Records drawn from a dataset
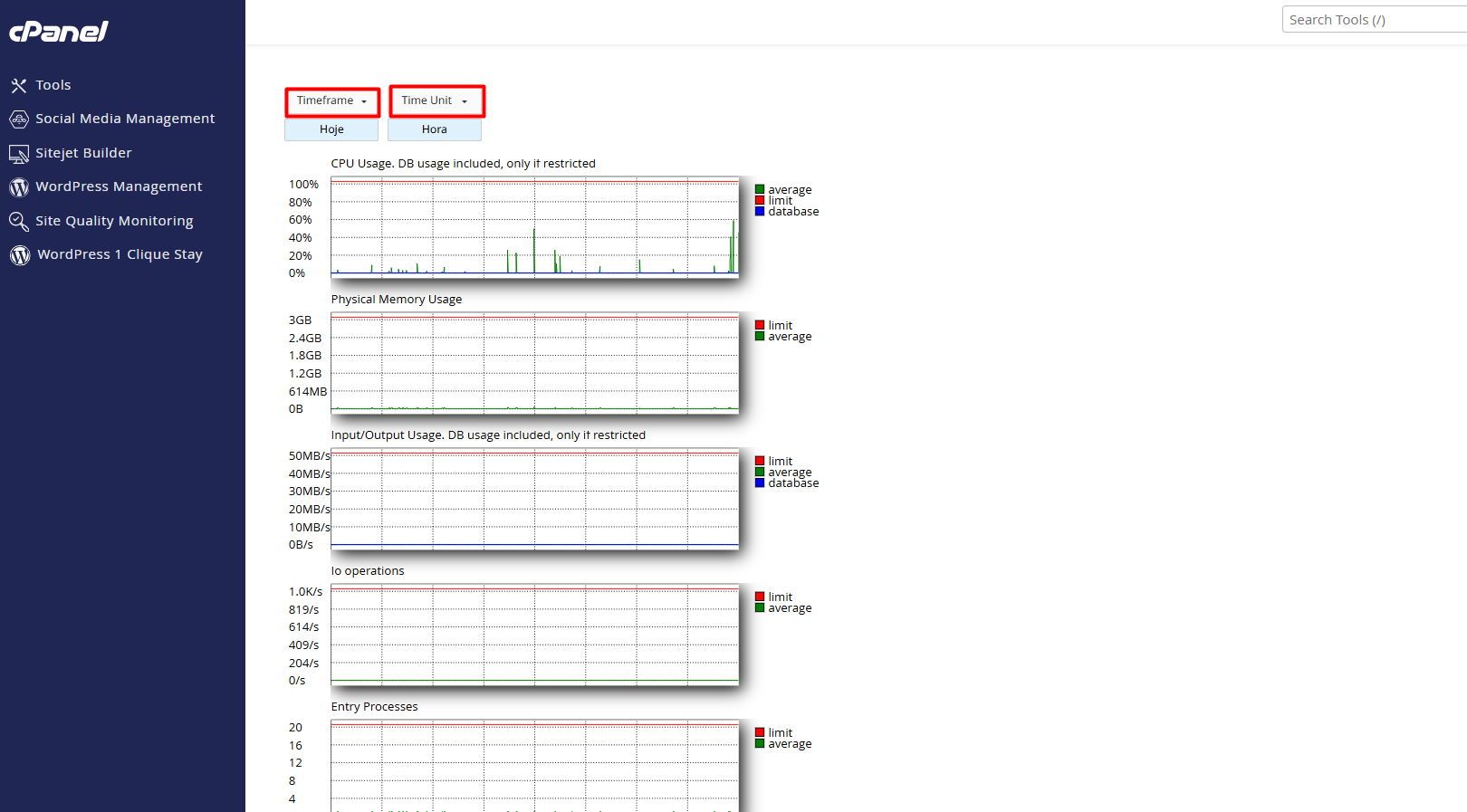Go to the Sitejet Builder link
1467x812 pixels.
[x=83, y=153]
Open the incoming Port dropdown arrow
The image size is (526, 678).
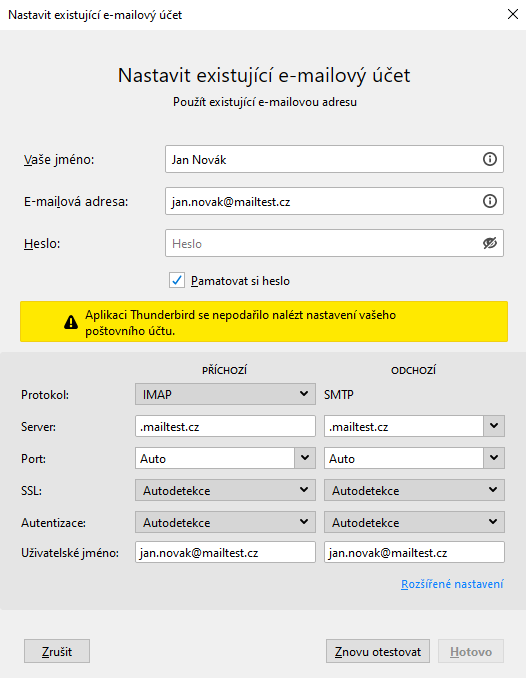click(305, 458)
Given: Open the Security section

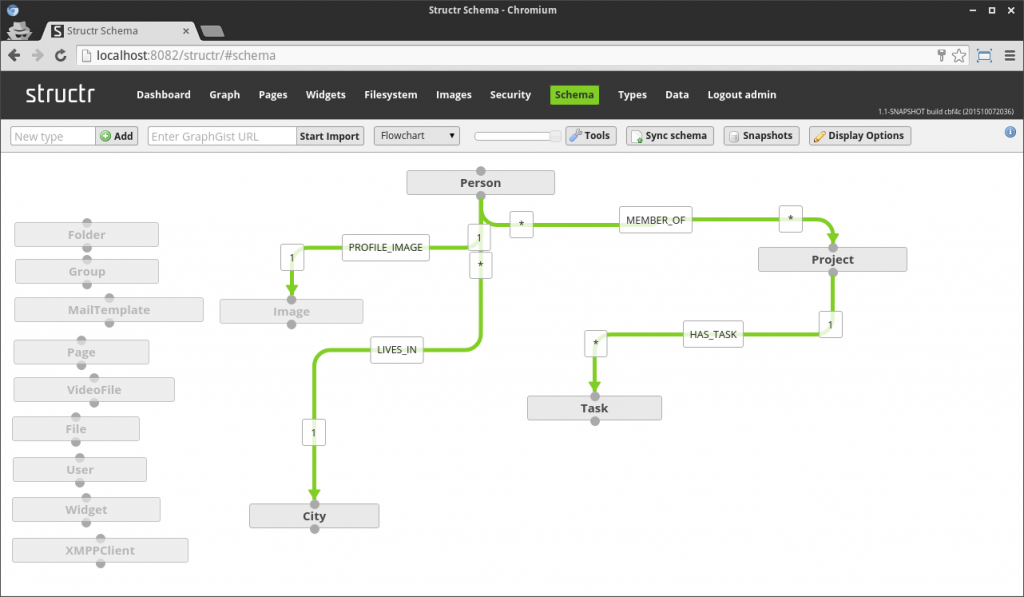Looking at the screenshot, I should click(x=510, y=95).
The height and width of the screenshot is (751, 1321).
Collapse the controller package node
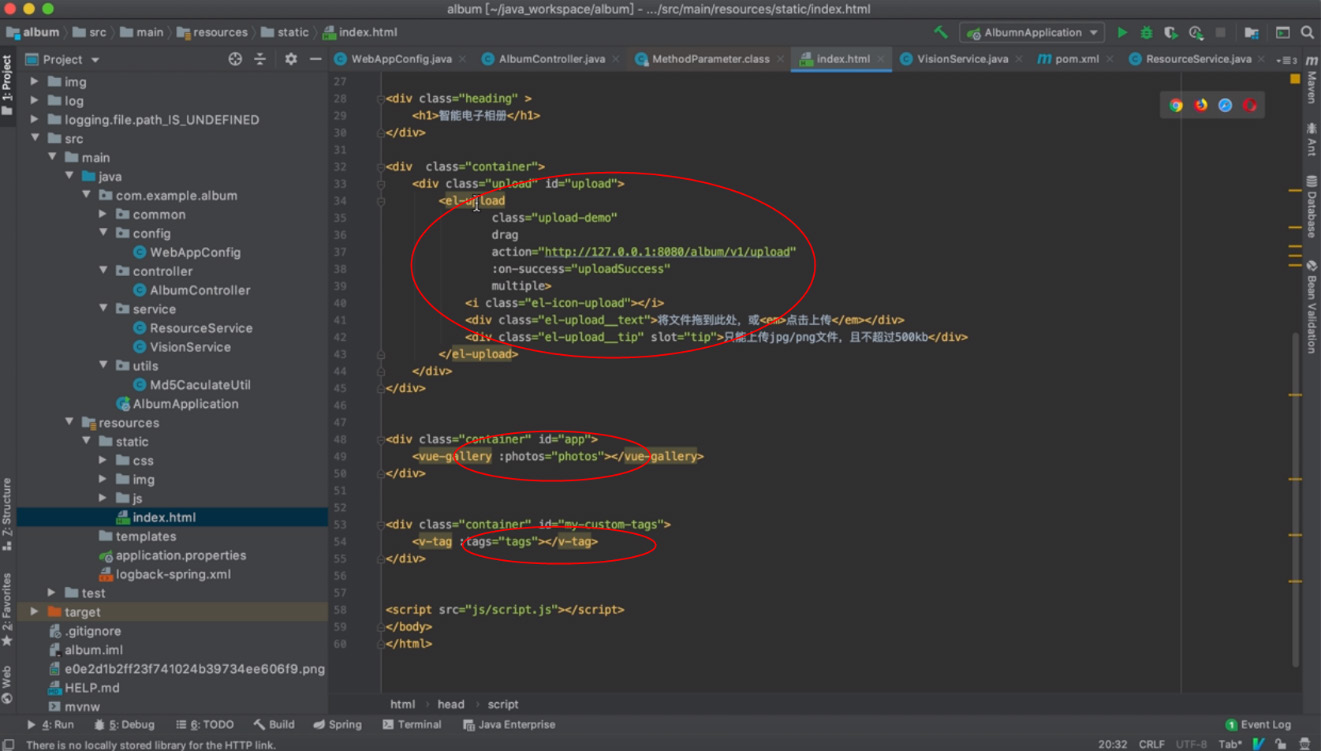[104, 271]
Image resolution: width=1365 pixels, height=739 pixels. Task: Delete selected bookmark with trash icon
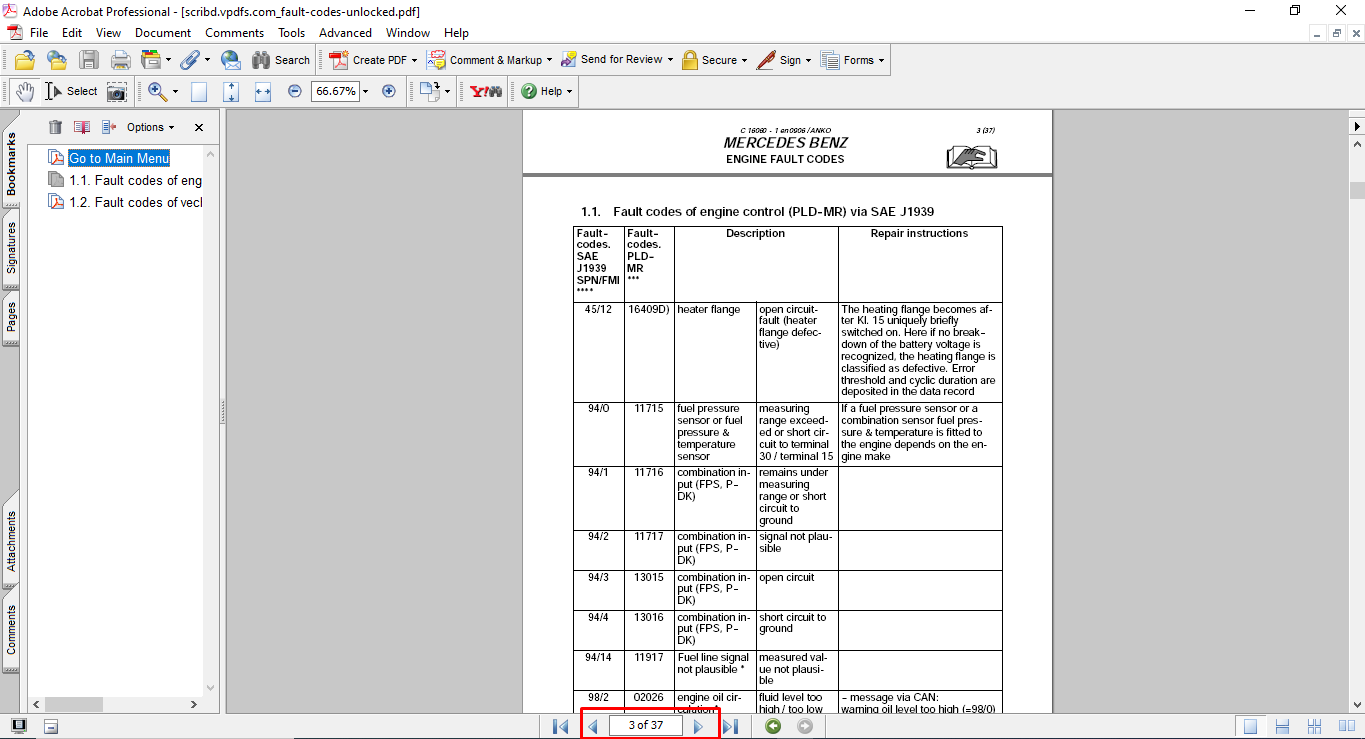(x=56, y=127)
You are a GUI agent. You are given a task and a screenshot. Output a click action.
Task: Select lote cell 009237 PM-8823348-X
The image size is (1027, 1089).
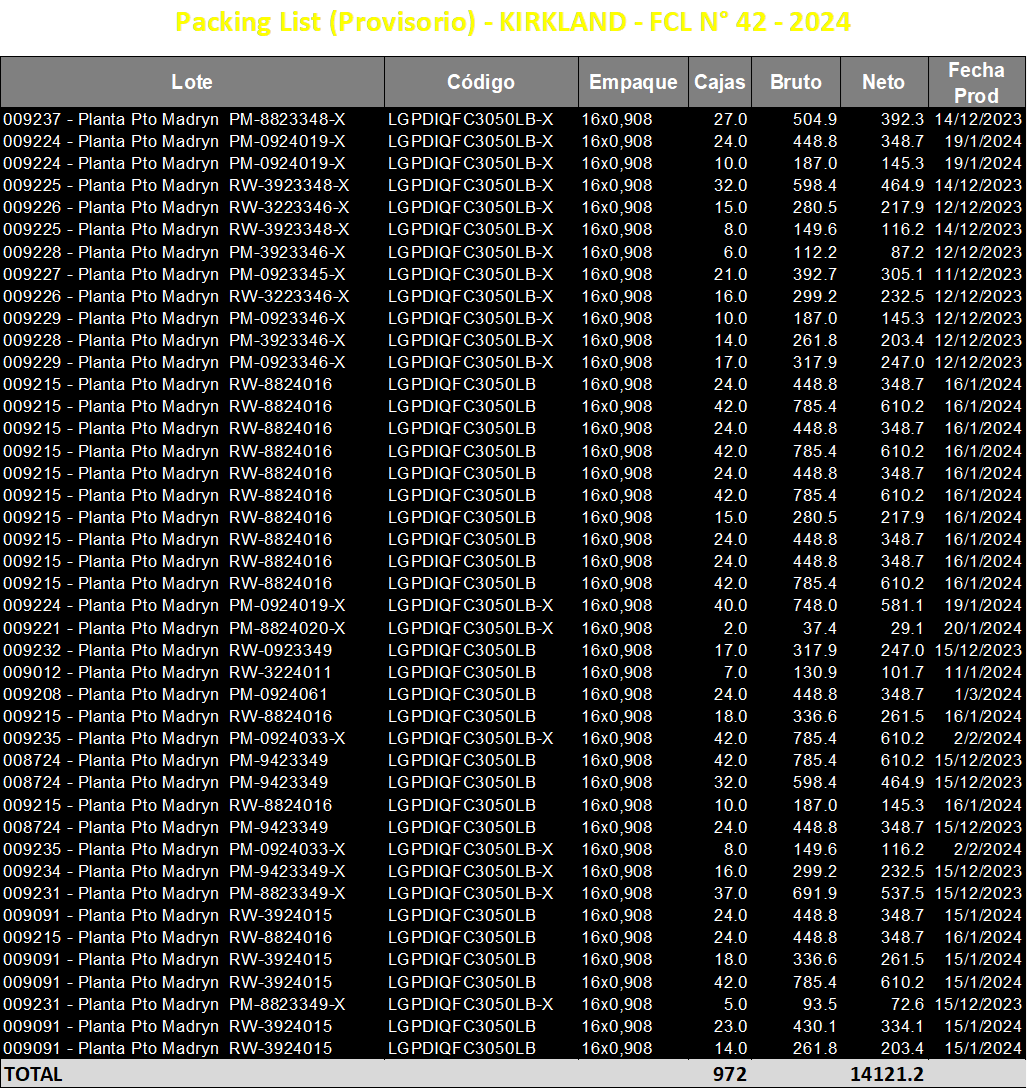click(x=174, y=119)
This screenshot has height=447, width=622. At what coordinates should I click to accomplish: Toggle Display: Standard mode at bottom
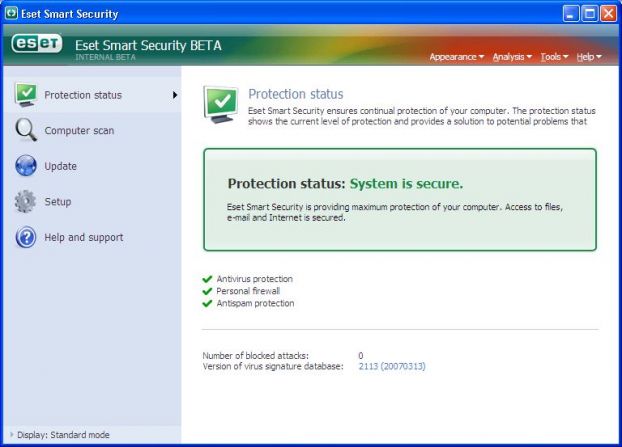pyautogui.click(x=62, y=434)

* Requirement
When you reach the line with "This screenshot has" in the entries above, start copying, and go on word for word to the last line; skip any picture.

* Task solution
This screenshot has height=447, width=622. At what coordinates should I click to accomplish: Toggle Display: Standard mode at bottom
pyautogui.click(x=62, y=434)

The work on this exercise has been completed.